I'm from a generation of Americans that had to say the "Pledge of Allegiance" every day, at least in grade-school. I can't remember if we kept saying it in high school. "Had to say" is a bit strong because it was just automatic, just as we "had to have" recess and "had to" ride the bus.
I recall that almost everyone (in third or fourth grade, say) had trouble with the word, "indivisible." Kids had trouble saying it, and some people said, "invisible," which in some ways is more accurate because "one nation under God," which "indivisible" modifies retroactively, is an abstract concept--the "nation under God" isn't
visible to anyone; only little scenes from it are. Anyway, nobody ever handed out the text of the pledge and went through it to explain what a "republic" was or that the word was "indivisible" not "invisible." A little primer on the pledge would have been helpful.
I remember that at some point, being a literalist, I had trouble with the concept of pledging allegiance to a flag. I could understand pledging allegiance to a friend (say), or a pet, perhaps even a nation (although I don't think I pushed it that far--"nation" is a large concept for a grade-schooler). I couldn't
visualize my having allegiance to a piece of cloth. I think I was the kind of learner who needed to visualize things. Of course, the sense of the pledge is that you are pledging allegiance to the nation by pledging allegiance to a
symbol of the nation, but I couldn't wrap (so to speak) my literal mind around that concept back then. If they wanted me to pledge allegiance to the nation, they should have cut out "the middle-man" of the flag--that was my thinking back then.
Apparently, the pledge was written by one Francis Bellamy, who was--if I have the story straight--a Christian Socialist. --That's right: a Christian (a Baptist, I think) who believed in left-leaning politics. How ironic. --Because now right-leaning Christian Republicans seem to "own," so to speak, all issues related to the flag. That's another irony, in some ways, because Jesus Christ made that interesting (and logical) distinction between God and Caesar. "Render unto Caesar what is Caesar's"[such as taxes, or a pledge to be loyal to the Roman Empire], but keep all that separate from your spiritual life; don't confuse the nation or the empire in which you live with God's province. Isn't that the sense of what Jesus says? I think I have it right. But of course some people believe the U.S. is a
Christian nation, even though a lot of U.S. citizens (born or naturalized) are Jewish, Buddhist, Zoroastrian, Muslim, Hindu, Universalist Unitarian, agnostic, atheist, and so on. And more practically, there seems to be political hay to be made from issues related to the flag and to connecting the U.S. with one particular creed.
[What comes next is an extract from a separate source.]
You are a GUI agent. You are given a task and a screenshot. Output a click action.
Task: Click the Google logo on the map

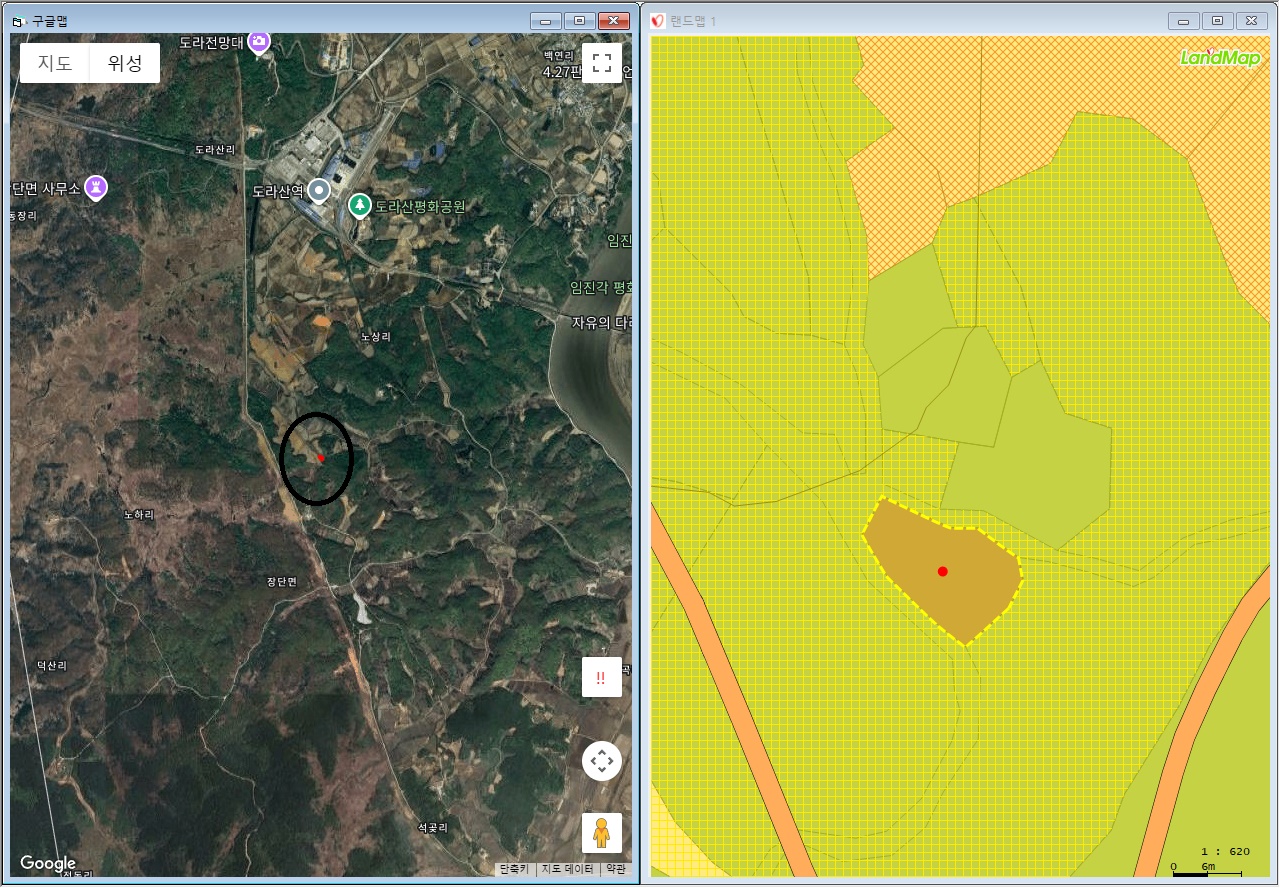point(48,863)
Anyway, Bellamy published the pledge in an adolescents' magazine (in 1892, I think) and later people started saying it in schools and at meetings. I think Congress still says it. Apparently, because of a federal-court ruling in 2006, you can't force kids in public school to say it anymore. I don't know that you ever could. Who's going to check to see if a kid is just mouthing the words or not? There's no way to insure quality-control.
And as a friend of mine once pointed out, one of the most likely persons to take an oath of loyalty would be a disloyal person--like a spy. I imagine some KGB agents said the pledge of allegiance at meetings they had infiltrated, back in the day.
The following poem plays off the pledge, not as a parody, for I actually remember the pledge fondly, partly because of the "indivisible/invisible" confusion, partly because I remember how we 8- ,9- , and 10-year-olds rushed through it, as if we were racing--as kids will (we might as well have been speaking Swedish or Czech, for heaven's sake), and partly because it reminds me of how literal-minded I was and am. The following poem may attempt to imply that almost everyone is so busy trying just to be themselves and get through the day that a pledge to an indivisible republic is a pretty tall order.
Pledge
I pledge allegiance to the flagging
spirit of hope in the united cells
of my cerebellum, and to
the republic of individuation
for which they stand, one
person, under the impression
he exists with liberty— just this, for now.